Saudi-Arabien verurteilt Drohnenangriff auf Ölpipeline
Die saudische Ölpipeline zwischen Medina und Riad ist offenbar aus dem Irak heraus angegriffen worden. Die Führung in Riad verzichtet vorerst auf eine militärische Reaktion.
Nach Angaben des saudischen Außenministeriums ist die Ost-West-Ölpipeline des Königreichs von mehreren Drohnen angegriffen worden. Demnach starteten die unbemannten Fluggeräte vom irakischen Territorium aus. Bei dem Angriff seien Menschen zu Schaden gekommen, teilte das Ministerium mit.
Die betroffene Pipeline verläuft in der Nähe der Städte Medina und Riad. Die saudische Führung verurteilte den bewaffneten Übergriff auf ihre Infrastruktur auf das Schärfste.

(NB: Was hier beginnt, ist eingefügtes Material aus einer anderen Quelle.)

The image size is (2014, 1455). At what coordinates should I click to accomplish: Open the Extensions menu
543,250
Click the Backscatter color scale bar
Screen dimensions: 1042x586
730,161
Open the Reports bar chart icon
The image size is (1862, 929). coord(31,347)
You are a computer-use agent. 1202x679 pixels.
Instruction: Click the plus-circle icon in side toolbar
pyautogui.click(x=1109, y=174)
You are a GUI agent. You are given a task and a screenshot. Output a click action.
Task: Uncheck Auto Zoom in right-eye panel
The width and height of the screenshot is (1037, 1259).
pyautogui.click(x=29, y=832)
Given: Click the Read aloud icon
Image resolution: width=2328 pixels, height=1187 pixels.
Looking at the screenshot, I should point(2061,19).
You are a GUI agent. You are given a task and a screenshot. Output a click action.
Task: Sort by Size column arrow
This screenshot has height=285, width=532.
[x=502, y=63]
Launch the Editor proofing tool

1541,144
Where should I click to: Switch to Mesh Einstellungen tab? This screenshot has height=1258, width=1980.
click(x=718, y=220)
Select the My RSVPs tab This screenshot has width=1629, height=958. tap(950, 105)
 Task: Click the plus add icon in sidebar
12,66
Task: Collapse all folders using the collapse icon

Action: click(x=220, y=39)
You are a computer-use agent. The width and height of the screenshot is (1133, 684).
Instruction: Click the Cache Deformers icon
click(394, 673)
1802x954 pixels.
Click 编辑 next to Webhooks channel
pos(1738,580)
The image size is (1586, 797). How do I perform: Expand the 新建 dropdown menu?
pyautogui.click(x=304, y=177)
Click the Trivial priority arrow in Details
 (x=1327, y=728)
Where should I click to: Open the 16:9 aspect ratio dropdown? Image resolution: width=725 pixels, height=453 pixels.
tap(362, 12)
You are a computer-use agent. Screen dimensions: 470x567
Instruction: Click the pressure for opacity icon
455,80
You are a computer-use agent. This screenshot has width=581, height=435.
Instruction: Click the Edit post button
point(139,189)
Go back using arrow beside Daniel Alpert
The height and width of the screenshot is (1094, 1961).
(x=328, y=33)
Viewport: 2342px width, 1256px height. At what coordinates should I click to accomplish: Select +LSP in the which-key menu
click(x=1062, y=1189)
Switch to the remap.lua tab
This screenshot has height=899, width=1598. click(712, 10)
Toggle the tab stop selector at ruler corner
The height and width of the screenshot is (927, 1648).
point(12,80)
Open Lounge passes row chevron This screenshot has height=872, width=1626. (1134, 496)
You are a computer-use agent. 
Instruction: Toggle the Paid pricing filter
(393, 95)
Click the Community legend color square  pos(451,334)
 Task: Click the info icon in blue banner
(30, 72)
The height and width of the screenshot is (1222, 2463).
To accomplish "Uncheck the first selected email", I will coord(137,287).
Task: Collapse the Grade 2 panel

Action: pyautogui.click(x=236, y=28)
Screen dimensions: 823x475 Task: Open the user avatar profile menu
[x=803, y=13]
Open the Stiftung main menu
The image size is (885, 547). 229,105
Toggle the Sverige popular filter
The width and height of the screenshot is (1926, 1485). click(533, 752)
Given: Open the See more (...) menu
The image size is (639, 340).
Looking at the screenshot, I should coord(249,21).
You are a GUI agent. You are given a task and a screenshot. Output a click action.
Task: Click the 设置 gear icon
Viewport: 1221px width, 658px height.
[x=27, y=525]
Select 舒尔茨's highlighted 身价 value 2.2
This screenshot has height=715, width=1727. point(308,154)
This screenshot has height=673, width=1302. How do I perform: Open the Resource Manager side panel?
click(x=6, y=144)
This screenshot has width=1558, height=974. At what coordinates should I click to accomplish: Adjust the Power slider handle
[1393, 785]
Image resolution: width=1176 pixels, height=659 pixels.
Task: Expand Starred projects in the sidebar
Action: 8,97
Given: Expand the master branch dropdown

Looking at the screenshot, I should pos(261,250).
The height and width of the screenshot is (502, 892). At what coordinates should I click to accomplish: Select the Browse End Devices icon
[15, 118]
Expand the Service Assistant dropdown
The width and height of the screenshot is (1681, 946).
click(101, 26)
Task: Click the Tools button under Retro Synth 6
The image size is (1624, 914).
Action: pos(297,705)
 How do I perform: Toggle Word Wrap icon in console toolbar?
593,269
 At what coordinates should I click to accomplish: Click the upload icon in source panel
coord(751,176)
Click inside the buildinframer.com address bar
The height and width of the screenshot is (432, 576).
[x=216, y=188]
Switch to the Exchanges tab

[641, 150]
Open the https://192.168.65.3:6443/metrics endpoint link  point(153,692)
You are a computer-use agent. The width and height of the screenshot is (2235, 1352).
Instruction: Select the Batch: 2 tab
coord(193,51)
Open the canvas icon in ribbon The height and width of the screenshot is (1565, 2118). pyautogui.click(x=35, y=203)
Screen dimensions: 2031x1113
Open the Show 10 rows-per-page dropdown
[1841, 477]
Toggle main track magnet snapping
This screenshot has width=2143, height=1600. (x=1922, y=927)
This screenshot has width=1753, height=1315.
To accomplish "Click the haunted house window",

Trotz des Angriffs hat sich Saudi-Arabien entschieden, vorerst nicht zu vergelten. Den Angaben zufolge habe der irakische Premierminister Ali al-Saidi die Saudis um Zurückhaltung gebeten, um seine Bemühungen zur Stabilisierung der Lage im Irak nicht zu gefährden.
Das Außenministerium betonte zugleich, dass das Königreich sich alle Maßnahmen vorbehalte, um seine Souveränität, seine nationale Sicherheit und seine wirtschaftlichen Einrichtungen zu schützen. Die genaue Identität der für den Drohnenangriff Verantwortlichen wurde zunächst nicht mitgeteilt.